▶ _Task goal_:
Which of the lines in the data mention the string "computer"? List them all.

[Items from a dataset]
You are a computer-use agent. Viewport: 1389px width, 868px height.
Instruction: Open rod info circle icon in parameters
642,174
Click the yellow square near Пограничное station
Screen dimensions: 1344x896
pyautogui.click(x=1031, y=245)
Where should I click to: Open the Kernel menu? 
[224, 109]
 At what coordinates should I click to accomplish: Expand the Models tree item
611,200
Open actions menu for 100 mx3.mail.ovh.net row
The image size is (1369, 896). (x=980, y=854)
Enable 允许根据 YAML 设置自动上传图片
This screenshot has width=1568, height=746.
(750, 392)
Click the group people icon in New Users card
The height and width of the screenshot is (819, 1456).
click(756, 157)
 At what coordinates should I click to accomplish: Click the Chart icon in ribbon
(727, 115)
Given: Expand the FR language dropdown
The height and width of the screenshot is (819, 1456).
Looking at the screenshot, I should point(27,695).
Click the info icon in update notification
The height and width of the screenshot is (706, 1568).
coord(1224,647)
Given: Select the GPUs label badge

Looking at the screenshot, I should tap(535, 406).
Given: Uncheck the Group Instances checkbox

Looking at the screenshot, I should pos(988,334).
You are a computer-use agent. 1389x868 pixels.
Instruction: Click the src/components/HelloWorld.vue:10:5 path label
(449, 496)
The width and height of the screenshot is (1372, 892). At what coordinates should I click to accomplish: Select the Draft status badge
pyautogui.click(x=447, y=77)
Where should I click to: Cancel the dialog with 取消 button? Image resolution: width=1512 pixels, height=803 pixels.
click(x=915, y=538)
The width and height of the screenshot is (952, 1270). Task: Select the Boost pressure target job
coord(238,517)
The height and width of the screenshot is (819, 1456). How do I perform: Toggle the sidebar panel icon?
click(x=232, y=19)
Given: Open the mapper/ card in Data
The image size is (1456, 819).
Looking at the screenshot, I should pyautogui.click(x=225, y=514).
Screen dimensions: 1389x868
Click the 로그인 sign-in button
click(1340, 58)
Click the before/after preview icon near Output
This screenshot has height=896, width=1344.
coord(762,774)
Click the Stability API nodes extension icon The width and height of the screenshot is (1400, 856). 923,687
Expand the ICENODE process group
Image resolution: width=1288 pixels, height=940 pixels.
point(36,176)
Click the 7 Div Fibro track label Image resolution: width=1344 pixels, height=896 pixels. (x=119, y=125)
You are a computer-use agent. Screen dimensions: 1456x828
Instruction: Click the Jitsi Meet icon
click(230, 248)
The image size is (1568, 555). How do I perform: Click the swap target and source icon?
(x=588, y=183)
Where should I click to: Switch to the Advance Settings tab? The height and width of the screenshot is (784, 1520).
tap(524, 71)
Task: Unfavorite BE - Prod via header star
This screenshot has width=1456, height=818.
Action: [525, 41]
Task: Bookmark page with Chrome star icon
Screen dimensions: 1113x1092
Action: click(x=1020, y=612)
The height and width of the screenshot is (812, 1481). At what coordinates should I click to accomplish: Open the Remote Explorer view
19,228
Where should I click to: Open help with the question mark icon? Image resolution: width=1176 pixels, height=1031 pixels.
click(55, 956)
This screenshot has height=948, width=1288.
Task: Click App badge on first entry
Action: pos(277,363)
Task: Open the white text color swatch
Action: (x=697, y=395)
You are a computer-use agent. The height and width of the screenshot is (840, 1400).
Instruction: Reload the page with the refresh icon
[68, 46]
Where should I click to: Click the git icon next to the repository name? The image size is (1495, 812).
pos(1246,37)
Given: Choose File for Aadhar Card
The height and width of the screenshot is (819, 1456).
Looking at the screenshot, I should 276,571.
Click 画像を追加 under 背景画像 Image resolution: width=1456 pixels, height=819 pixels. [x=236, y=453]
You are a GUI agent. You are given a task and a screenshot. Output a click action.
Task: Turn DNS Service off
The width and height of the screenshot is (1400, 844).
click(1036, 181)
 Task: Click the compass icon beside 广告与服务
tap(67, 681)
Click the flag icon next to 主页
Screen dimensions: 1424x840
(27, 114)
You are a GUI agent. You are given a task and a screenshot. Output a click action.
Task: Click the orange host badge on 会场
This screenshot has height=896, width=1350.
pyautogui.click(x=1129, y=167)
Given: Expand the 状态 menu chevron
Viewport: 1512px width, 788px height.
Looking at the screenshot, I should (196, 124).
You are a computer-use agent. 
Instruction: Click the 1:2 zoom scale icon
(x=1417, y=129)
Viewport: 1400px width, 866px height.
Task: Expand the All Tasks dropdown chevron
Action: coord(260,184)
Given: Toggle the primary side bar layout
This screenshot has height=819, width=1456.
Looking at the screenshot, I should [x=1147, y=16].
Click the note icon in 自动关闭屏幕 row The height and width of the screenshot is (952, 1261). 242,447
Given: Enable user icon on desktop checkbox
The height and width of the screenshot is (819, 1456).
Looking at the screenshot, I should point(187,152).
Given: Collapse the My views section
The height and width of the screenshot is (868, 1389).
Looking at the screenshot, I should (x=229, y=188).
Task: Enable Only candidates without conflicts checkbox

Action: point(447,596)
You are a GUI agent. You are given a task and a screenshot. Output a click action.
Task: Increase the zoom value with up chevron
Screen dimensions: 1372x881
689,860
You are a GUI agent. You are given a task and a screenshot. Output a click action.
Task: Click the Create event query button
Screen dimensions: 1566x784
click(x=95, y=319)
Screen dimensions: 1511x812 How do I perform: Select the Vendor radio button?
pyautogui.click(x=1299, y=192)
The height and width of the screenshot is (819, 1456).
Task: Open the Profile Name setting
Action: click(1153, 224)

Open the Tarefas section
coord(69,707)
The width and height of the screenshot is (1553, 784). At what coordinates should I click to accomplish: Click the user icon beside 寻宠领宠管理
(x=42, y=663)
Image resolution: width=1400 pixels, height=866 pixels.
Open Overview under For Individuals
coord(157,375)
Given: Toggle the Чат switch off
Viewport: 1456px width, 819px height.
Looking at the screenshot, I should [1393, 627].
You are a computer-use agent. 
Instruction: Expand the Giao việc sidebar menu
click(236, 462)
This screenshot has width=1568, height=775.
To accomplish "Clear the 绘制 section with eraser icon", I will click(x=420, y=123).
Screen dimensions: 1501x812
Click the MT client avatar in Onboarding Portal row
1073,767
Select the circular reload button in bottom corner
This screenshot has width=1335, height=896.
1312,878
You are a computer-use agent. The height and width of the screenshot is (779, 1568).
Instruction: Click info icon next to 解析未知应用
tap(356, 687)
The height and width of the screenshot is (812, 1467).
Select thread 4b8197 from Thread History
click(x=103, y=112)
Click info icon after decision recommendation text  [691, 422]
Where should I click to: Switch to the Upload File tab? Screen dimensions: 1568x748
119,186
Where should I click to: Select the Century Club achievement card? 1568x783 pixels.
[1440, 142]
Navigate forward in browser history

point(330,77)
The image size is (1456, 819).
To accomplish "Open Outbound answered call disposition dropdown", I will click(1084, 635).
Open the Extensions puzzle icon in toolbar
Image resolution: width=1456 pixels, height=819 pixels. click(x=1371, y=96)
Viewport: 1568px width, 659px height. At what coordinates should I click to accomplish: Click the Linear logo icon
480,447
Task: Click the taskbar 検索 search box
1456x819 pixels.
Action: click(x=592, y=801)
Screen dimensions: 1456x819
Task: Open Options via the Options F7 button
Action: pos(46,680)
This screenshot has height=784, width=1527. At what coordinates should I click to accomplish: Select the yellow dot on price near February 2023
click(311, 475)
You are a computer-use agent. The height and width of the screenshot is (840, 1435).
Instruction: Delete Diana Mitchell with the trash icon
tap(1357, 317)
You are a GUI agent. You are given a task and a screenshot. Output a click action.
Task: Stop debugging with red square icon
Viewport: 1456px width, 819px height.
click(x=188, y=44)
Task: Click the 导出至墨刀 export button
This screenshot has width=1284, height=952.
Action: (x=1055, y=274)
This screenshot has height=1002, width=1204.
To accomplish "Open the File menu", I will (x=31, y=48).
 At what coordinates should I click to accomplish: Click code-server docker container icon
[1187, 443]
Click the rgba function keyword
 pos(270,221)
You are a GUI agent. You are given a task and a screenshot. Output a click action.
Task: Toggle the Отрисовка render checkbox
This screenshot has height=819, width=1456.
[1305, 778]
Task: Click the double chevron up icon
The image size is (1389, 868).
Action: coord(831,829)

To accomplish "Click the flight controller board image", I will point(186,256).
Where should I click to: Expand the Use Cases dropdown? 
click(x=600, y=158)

▶ _Written reply_:
You are a computer-use agent. Viewport: 1389px width, 868px height.
You are a computer-use agent. 1389x868 pixels.
You are a computer-use agent. Screen dimensions: 1456x828
You are a computer-use agent. The height and width of the screenshot is (840, 1400).
You are a computer-use agent. 
You are a computer-use agent. 
You are a computer-use agent. The height and width of the screenshot is (779, 1568).
You are a computer-use agent. The height and width of the screenshot is (840, 1435).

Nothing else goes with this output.